Asset management firms have never had more challenges in gaining the holy grail — the single pane of glass view into the health of their portfolios. And it’s not merely about getting that visibility; it is also doing so at any time of day and getting it instantly instead of having to fire drill to gather information. This, along with the rising cost base and necessity for AI readiness, is why asset management firms regard upgrading technology as an important differentiator in 2026. Diversification is wonderful for portfolios but rough on portfolio management. Gone are the days when diversifying a portfolio meant going stronger in government bonds or money market instruments. Now, non-correlated portfolios include alternatives at scale, private debt, infrastructure, hedge funds, PE, tokenized real-world assets, digital assets, CLOs, and other bespoke private credit structures.

Solving cross-asset convergence

Pooled securities comprised of both private and public investments, such as ETFs, have gained a strong foothold. ETFs now account for about a quarter of open-ended funds AUM, and investor preference for low-cost funds is evident in the majority of AUM being invested in funds with lower expense ratios.ii Managers have been on a quest to solve the public-private asset class convergence riddle from a data and operational perspective. Traditional systems get tripped up when modeling private market data for valuation and pricing, liquidity and market impact, performance models, and client data.
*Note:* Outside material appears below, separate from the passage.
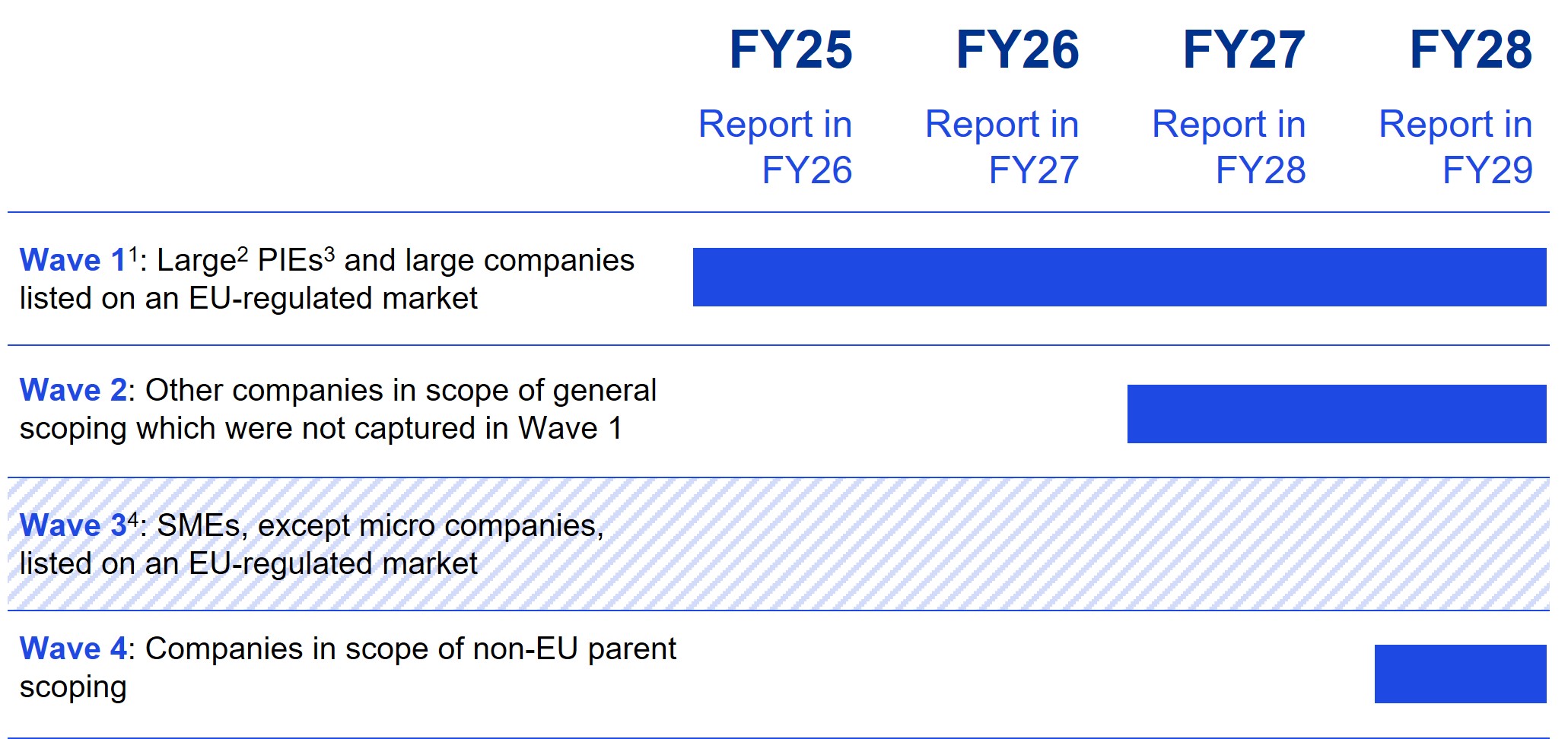
Task: Select the Wave 2 blue timeline bar
Action: point(1336,414)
Challenges abound across departments. For example, it becomes complicated to synchronize valuation cycles between liquid and illiquid assets to produce a unified NAV. No universal standards across public and private markets makes calculating performance especially challenging. Asset class convergence complicates the tracking of public and private investment activity in the same system to create a complete holistic cross-strategy performance snapshot for client portfolios. The answer lies in infrastructure that facilitates centralized holdings management, a single source of data truth from which managers can see clearly where they stand.

Retail access, evergreen funds, and operational scale

2026 investment trends and distribution approaches center on evergreen funds, interval vehicles, separately managed accounts (SMA), model portfolios, and a “second wave of ETF adoption...bringing investor capital to actively managed ETFs.iii These all have one thing in common: capturing a lucrative new swath of retail investors, many of which are affluent high-net-worth (HNW) individuals, including recipients of the great generational wealth transfer. Another commonality is the increase in alt asset class exposure. HNW investors are wild about alts, keen to reap the enhanced returns from private credit, PE, professional sports, real estate, and fine art.
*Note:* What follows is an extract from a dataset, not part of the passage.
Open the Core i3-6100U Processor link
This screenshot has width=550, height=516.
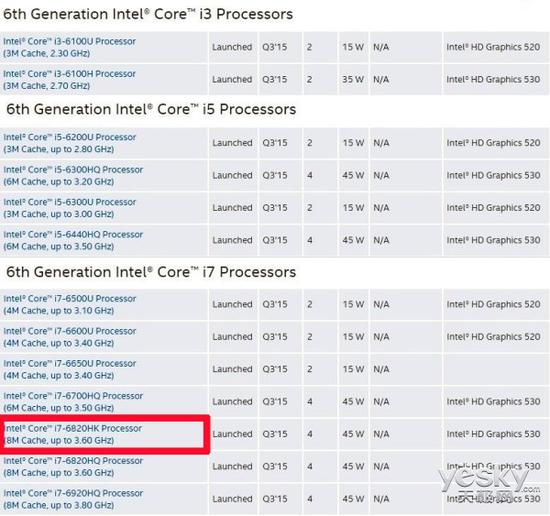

Many big-name asset managers have launched semi-liquid evergreen funds to cater to these affluent investors. Evergreens have continuous capital raising and redemption features and can have widely diversified portfolios across vintage year, transaction type, industries, manager, asset classes, and geography. Talk about complexity. The influx of millions of retail investors will bring another thorny nuance to harmonizing heterogeneous datasets and valuation methodologies. Firms that leverage operational technology can generate real-time exposure tracking across asset classes, vehicles, and instruments. Thus, they will gain the capacity to drive strategic decisions based on comprehensive information instead of partial insights, or worse, inaccurate P&Ls, positions, or valuations.

Benefits of modern portfolio management platforms

Ideally, firms should have advanced asset management technology and data platforms that future-proof the organization for scaling AUM regardless of the asset class mix, diversified structures, volume of transactional data, and strategy employed. They need the ability to normalize and store data in a consistent format across systems for seamless integration, analysis, and reporting. Just as ideally, firms should not expand by adding salaries or increasing manual workflows.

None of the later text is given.